Tidak puas dengan perlakuan itu, aku dipaksa untuk melakukan oral seks di depan polisi.  Polisi terus memberikan hinaan. Aku dikatakan sebagai manusia kotor dan amoral.  Belum juga puas dengan perlakuan itu sekitar pukul pukul 03.00 WIB aku disemprot dengan air kran dalam keadaan tanpa baju. Kemudian, tiba-tiba kepalaku dikencingi oleh pasanganku atas perintah polisi itu.  Biadab!!!

Aku berpikir dengan seekor tikus yang ada di selokan rumah jauh lebih berharga dari diriku. Hancur semua hidup dan  martabat kemanusiaanku. Prinsip-prinsip hak asasi manusia yang aku pelajari roboh dan hancur semua pada malam itu. Belum puas ke-7 anggota polisi melakukan penyiksaan terhadap diriku.  Salah seorang dari anggota polisi menempelkan senjata laras panjangnya di bagian anusku.  Anus sebagai ”simbol” seksualitasku.

Apakah ini menjadi budaya di kepolisian? Menurut Kepala Divisi Humas Polri Inspektur Jenderal Edward Aritonang bahwa cara kekerasan itu dilakukan  oleh oknum kepolisian bukan kelembagaan. Hal ini juga dipertegas oleh pejabat Polri yang hadir dalam diskusi Akuntabilitas Polri yang diadakan oleh UNODC (United Nation on Drug and Crime) di Hotel Four Season Jakarta, 25 Juni 2010 bahwa kekerasan yang dilakukan oleh polisi dilakukan oleh oknum bukan pada sistemnya kepolisiannya.
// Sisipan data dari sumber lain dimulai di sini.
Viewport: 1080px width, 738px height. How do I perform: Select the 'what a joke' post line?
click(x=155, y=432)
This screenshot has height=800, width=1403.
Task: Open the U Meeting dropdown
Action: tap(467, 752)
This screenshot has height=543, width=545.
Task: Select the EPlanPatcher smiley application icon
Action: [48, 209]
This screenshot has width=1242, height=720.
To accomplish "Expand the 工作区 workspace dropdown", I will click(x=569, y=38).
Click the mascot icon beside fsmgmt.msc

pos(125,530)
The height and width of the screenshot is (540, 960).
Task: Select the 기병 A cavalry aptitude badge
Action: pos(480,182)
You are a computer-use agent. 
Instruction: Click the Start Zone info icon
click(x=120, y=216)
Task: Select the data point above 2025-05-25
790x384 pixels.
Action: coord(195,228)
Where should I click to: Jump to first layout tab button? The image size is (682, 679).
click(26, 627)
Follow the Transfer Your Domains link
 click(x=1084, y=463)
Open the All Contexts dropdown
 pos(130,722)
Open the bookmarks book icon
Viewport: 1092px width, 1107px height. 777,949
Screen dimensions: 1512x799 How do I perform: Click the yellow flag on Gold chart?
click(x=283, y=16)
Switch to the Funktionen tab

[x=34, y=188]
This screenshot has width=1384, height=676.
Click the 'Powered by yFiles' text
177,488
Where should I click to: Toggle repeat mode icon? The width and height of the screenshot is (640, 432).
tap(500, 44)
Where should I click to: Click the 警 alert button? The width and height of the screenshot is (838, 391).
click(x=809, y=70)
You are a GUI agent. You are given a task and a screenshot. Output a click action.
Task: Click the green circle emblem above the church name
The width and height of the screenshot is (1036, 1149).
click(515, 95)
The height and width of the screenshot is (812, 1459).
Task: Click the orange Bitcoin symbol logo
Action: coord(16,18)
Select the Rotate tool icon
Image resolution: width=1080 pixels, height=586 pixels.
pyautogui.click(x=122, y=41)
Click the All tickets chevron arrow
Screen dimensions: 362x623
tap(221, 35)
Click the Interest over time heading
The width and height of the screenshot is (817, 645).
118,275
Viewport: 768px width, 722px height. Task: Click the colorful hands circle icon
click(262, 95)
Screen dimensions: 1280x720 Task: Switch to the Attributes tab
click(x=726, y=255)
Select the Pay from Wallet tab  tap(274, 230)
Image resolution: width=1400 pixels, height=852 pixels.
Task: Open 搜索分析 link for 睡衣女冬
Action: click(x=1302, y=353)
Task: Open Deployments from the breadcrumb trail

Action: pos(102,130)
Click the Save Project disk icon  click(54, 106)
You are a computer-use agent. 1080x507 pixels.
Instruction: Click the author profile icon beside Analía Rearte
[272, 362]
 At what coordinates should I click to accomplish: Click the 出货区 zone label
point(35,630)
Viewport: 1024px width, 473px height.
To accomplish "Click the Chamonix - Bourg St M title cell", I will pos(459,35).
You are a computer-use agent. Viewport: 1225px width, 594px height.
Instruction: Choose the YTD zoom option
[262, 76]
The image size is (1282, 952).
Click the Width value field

Argumentasi bahwa ini dilakukan oleh oknum selalu aku dengar dari pejabat kepolisian sebelum masa reformasi.  Aku. Sebagai korban penyiksaan polisi alasan bahwa ini dilakukan oleh oknum telah melukai hatiku.  Kalau itu kelakuan oknum, mengapa pada malam biadab itu tidak ada satu orang polisipun melindingi aku dari peyiksaan dan pemerkosaan? Mengapa mereka membiarkan penyiksaan dan pemerkosaan itu terus berlangsung?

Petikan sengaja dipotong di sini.